Il complesso è conosciuto anche per le numerose varietà di fiori che vi si possono ammirare nell’arco di tutto l’anno. Nei mesi primaverili a darvi il benvenuto già all’entrata nel tempio saranno delle coloratissime azalee, che nella stessa parte del mondo simboleggiano, dicono alcune fonti, anche la nostalgia di casa, oltre che femminilità ed eleganza. Nel caso del tempio Anyo-in, al quale appartiene il cimitero con la tomba di Kurosawa, gli stessi fiori vengono citati come l’elemento principale al quale si deve la notorietà di questo complesso, a cui si lega il nome di Hojo Masako, moglie del fondatore dello shogunato Kamakura, Minamoto no Yoritomo. Fu spostato, infatti, proprio nello stesso luogo il tempio che lei fece costruire per piangere suo marito.

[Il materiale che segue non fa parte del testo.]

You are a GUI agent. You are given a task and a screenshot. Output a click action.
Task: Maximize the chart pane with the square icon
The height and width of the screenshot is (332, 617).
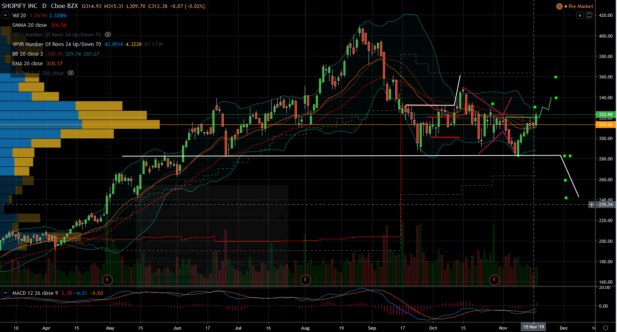(589, 15)
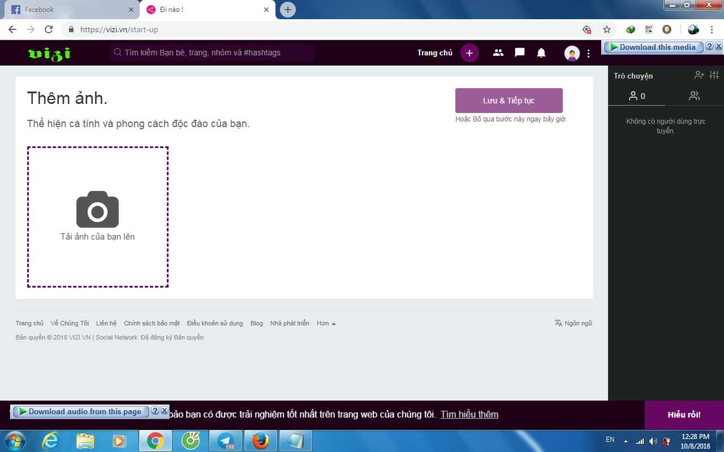Click the 'Lưu & Tiếp tục' button

[508, 101]
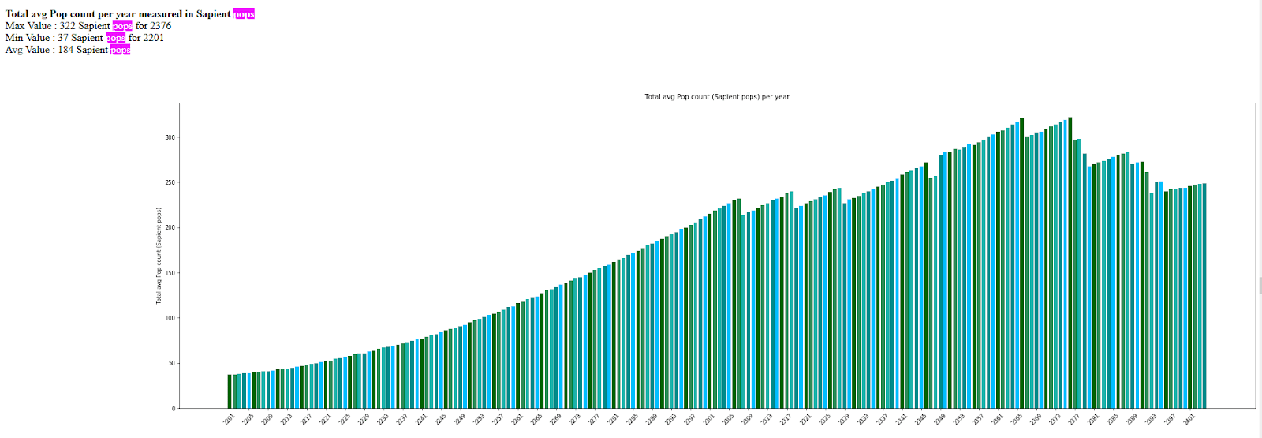The height and width of the screenshot is (438, 1262).
Task: Click the vertical y-axis label text
Action: click(159, 256)
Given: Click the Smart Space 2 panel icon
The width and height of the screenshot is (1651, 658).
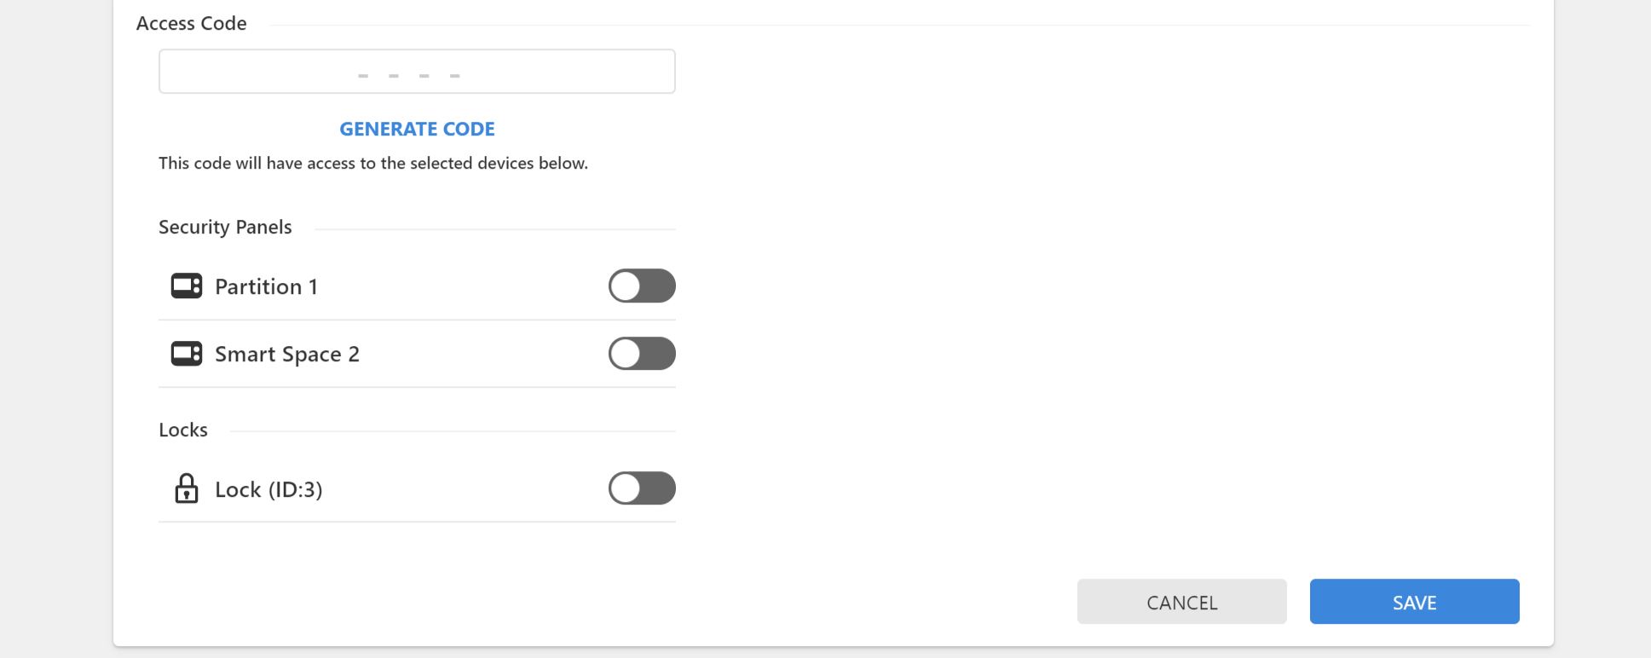Looking at the screenshot, I should tap(187, 353).
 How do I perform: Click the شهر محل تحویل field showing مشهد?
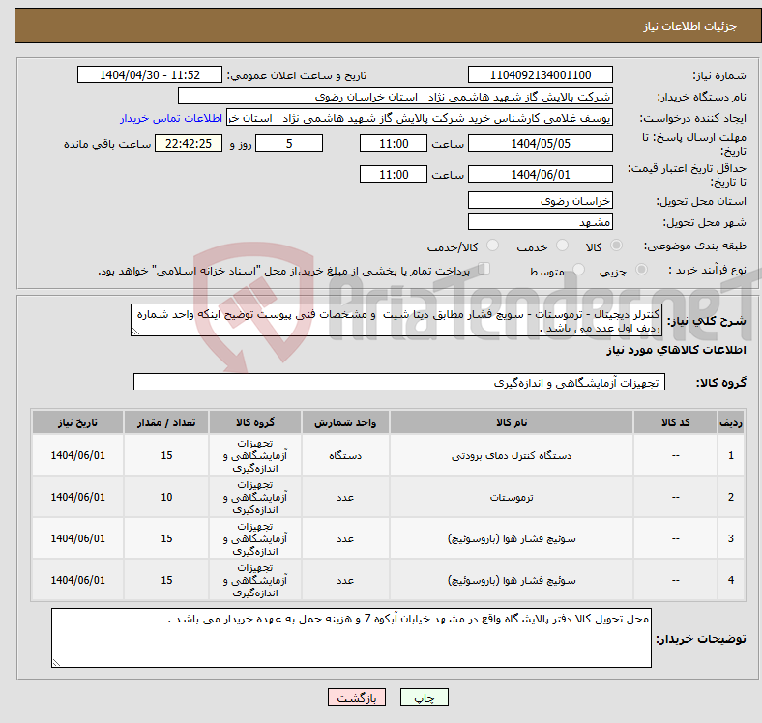point(540,221)
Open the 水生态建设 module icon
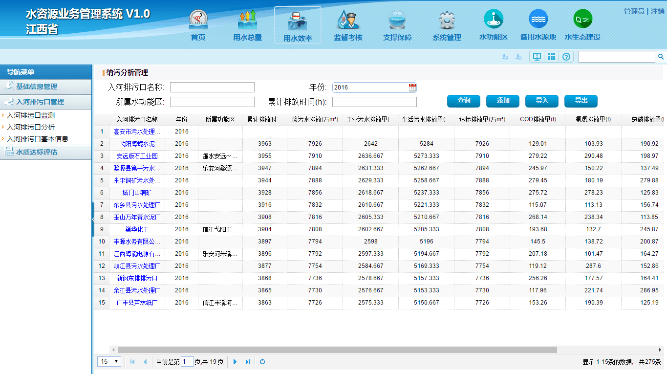 [x=582, y=22]
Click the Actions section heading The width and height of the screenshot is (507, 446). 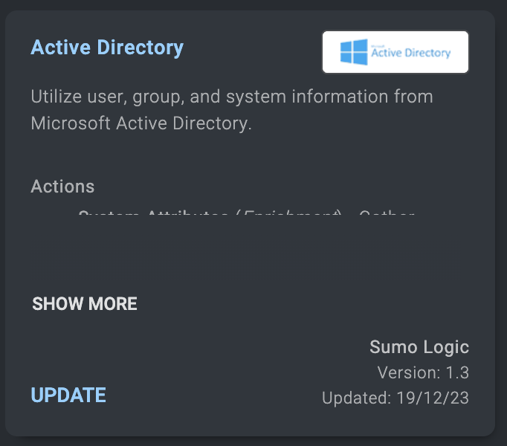[62, 186]

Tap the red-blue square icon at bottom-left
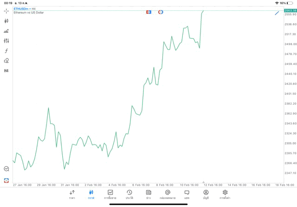(6, 180)
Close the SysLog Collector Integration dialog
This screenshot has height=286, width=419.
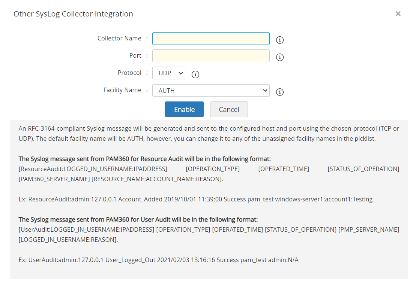(398, 14)
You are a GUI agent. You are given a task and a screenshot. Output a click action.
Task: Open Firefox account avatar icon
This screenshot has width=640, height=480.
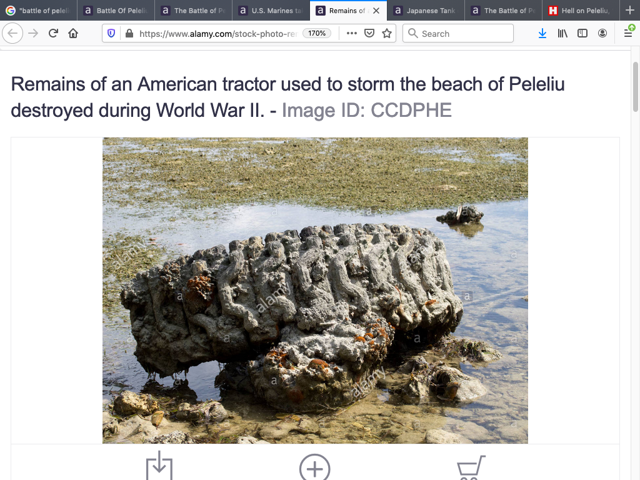(603, 34)
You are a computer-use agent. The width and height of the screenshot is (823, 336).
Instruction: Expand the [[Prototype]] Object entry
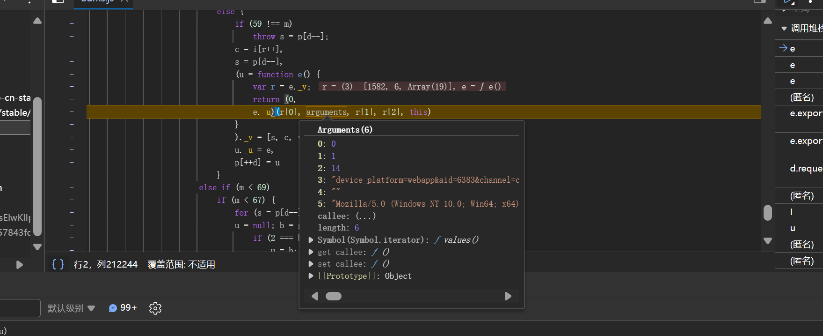click(311, 276)
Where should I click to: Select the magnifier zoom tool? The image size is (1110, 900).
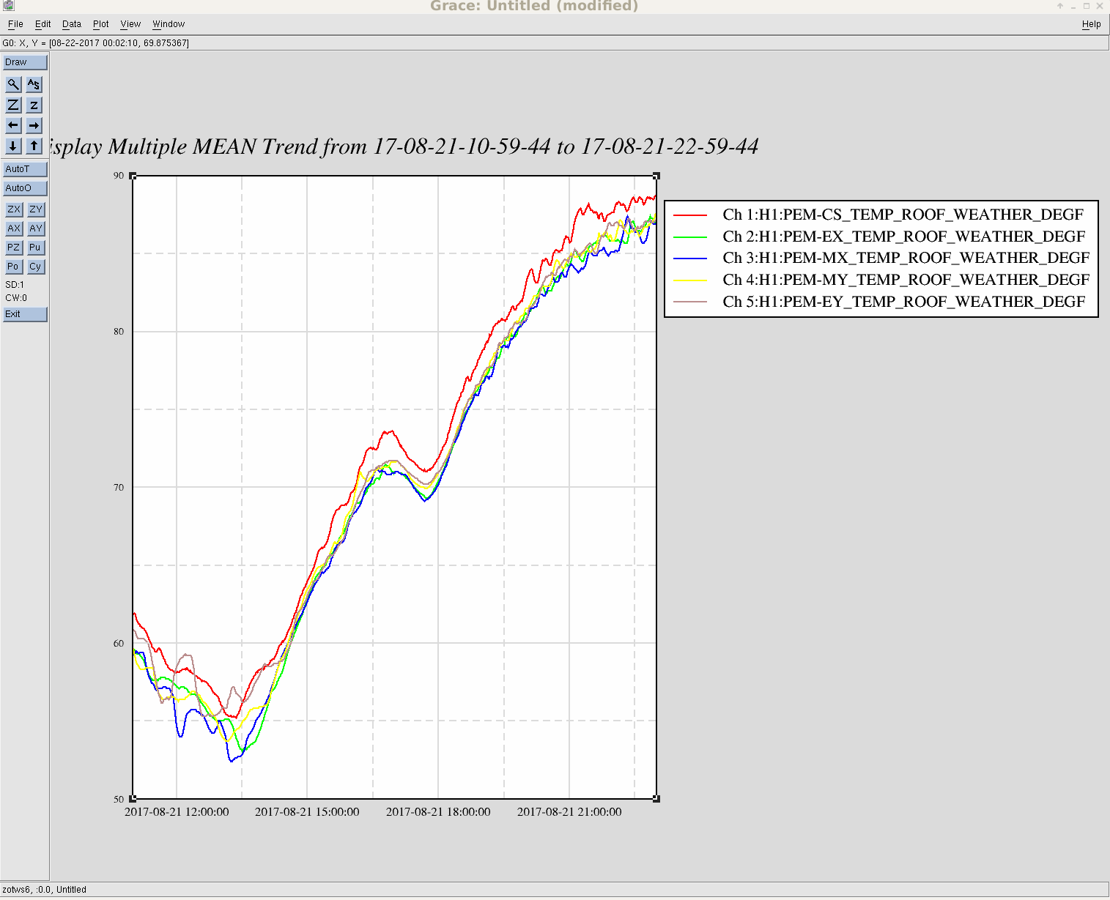click(x=13, y=84)
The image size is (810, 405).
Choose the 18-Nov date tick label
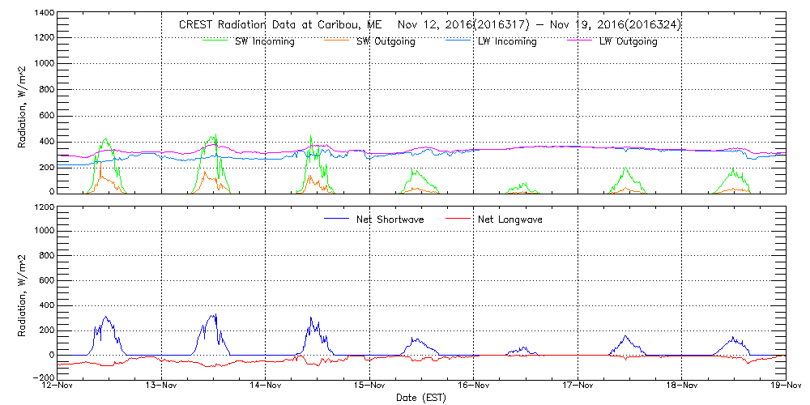682,386
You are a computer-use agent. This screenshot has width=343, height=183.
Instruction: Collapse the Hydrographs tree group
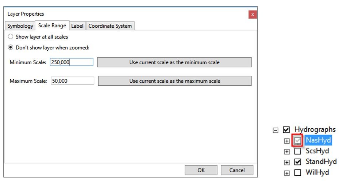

“Il nome ‘yaezakura’ significa che si tratta di una specie di fiori di ciliegio con tanti petali”. Una giovane donna ha interrotto il proprio lavoro per spiegarci che cosa stavamo fotografando assieme al primo torii (torre d’accesso) del santuario shintoista “trovato” per caso. Si tratta di Yakumo-jinja e, nel momento del nostro arrivo, la giovane era impegnata nella pulizia dell’area del santuario: spazzava via i petali e i fiori caduti della stessa specie di ciliegio a fioritura tardiva, un “tappeto” rosa molto fotogenico che ci dispiaceva vedere rimosso. Ci era già noto il nome della categoria cui appartengono i fiori dal momento che avevamo visto la stessa pianta anche nei giorni precedenti in altri luoghi, Tokyo compresa, ma pure a Kamakura, non lontano dal santuario Tsurugaoka Hachimangu, camminando verso il santuario Zeniarai Benten, dove si va (anche) per lavare il denaro, letteralmente, in modo del tutto legale, per averne di più.

Il Grande Buddha di Kamakura nei mesi autunnali.
Foto: TANJA ŠKOPAC

«Natsukashii!»
A poche ore dalla breve visita al santuario Yakumo abbiamo immortalato fiori e petali dello stesso tipo attorno alla torre campanaria in stile cinese (e sui suoi tetti) del tempio Jochiji, assieme ad azalee e alla pianta conosciuta come “iris frangiato”. Questo è uno dei cosiddetti Cinque grandi templi zen di Kamakura. Riguardo all’area di Jochiji, sul sito web ufficiale del complesso si legge che vi soggiornò anche il regista Yasujiro Ozu, la cui influenza sui registi contemporanei è stata confermata da Wim Wenders e Tran Ahn Hung, autori di due film piuttosto recenti, rispettivamente, “Perfect days” e “Il gusto delle cose”. Ozu, assieme a sua madre, riposa nel cimitero di un altro tempio zen di Kamakura – si tratta del complesso di Engakuji, situato a due passi dalla stazione di Kita-Kamakura.
Ed eccola, la nostalgia. O forse sarebbe più appropriato sospirare “natsukashii”, un aggettivo che secondo la nota scrittrice italiana Laura Imai Messina, la quale da circa due decenni vive e lavora in Giappone, tra Kamakura e Tokyo, è “una sorta di languore” e “pare l’eredità emotiva di un’era precedente”. “È accettare la natura effimera del mondo, anzi goderne”. In un articolo della BBC lo si spiega innanzitutto come gioia e gratitudine per quanto vissuto, per le esperienze del nostro passato. Un promemoria di quanto siamo fortunati ad averle avute.